Please copy each line below that contains the word "every".
*** Provided information Section Begins ***
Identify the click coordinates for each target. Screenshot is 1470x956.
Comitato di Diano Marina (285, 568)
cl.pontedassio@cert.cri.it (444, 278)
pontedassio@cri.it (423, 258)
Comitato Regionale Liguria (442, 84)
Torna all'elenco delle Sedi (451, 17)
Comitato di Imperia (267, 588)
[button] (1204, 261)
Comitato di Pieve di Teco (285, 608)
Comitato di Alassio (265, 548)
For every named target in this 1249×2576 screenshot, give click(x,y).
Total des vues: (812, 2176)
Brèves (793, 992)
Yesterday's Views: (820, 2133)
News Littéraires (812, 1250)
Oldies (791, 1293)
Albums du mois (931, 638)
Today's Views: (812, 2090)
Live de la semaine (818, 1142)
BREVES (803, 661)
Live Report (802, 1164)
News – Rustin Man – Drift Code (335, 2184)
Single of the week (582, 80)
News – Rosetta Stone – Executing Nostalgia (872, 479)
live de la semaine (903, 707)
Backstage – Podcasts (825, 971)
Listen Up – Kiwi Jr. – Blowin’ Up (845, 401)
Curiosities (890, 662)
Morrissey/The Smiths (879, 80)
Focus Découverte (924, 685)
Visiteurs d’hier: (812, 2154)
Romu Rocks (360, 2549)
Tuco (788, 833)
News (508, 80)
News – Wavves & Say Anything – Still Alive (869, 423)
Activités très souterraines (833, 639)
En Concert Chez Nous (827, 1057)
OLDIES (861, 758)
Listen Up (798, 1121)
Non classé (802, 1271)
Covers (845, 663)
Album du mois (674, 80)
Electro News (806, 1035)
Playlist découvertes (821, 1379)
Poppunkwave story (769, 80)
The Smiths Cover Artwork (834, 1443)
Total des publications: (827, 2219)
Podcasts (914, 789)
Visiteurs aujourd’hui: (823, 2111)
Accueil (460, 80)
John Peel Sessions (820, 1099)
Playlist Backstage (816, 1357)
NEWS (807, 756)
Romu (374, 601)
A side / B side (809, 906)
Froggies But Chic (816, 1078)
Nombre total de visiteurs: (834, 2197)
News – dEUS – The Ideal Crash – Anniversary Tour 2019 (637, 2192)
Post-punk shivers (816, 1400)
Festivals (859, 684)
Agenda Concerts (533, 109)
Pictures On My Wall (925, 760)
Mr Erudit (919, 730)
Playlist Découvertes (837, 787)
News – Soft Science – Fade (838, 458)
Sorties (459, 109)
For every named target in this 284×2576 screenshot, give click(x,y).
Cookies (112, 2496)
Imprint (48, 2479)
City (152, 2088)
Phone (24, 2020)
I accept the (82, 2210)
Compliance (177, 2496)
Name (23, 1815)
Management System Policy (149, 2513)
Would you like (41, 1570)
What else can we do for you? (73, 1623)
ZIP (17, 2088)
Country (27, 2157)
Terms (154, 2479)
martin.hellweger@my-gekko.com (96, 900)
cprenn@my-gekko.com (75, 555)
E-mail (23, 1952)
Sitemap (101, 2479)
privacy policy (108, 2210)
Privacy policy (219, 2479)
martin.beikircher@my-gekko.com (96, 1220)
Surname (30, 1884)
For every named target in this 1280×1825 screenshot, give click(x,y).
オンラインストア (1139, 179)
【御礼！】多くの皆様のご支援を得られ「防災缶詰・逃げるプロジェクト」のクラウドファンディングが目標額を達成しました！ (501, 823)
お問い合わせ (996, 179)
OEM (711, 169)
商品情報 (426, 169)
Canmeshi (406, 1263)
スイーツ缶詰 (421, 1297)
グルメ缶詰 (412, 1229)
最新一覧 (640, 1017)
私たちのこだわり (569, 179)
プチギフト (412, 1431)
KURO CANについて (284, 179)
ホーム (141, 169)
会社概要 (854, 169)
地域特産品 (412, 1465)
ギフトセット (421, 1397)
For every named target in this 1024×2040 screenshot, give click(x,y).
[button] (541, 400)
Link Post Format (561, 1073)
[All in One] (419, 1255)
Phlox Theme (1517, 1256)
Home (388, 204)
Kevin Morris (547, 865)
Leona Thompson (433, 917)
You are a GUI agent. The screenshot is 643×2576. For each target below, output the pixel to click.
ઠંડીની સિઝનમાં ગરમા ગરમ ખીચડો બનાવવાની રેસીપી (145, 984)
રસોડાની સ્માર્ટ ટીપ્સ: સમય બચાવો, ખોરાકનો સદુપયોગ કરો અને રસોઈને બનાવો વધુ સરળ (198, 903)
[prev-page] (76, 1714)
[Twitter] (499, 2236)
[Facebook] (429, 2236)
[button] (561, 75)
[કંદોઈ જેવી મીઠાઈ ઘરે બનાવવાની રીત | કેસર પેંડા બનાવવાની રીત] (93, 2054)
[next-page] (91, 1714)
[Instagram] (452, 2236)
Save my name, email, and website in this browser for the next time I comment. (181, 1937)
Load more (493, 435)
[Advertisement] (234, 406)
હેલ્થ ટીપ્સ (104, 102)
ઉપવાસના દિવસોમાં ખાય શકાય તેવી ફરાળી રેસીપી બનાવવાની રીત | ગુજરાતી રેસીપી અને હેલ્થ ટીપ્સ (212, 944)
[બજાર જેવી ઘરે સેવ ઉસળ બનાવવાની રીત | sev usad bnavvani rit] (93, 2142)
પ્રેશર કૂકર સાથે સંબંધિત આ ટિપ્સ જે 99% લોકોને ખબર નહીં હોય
*** Provided information Section Ends ***
The answer
For every named target in this 1249×2576 screenshot, give click(x,y).
For every named target in this 284×2576 screenshot, give click(x,y).
For every named target in this 1280×1825 screenshot, give click(x,y).
For every named target in this 1024×2040 screenshot, give click(x,y).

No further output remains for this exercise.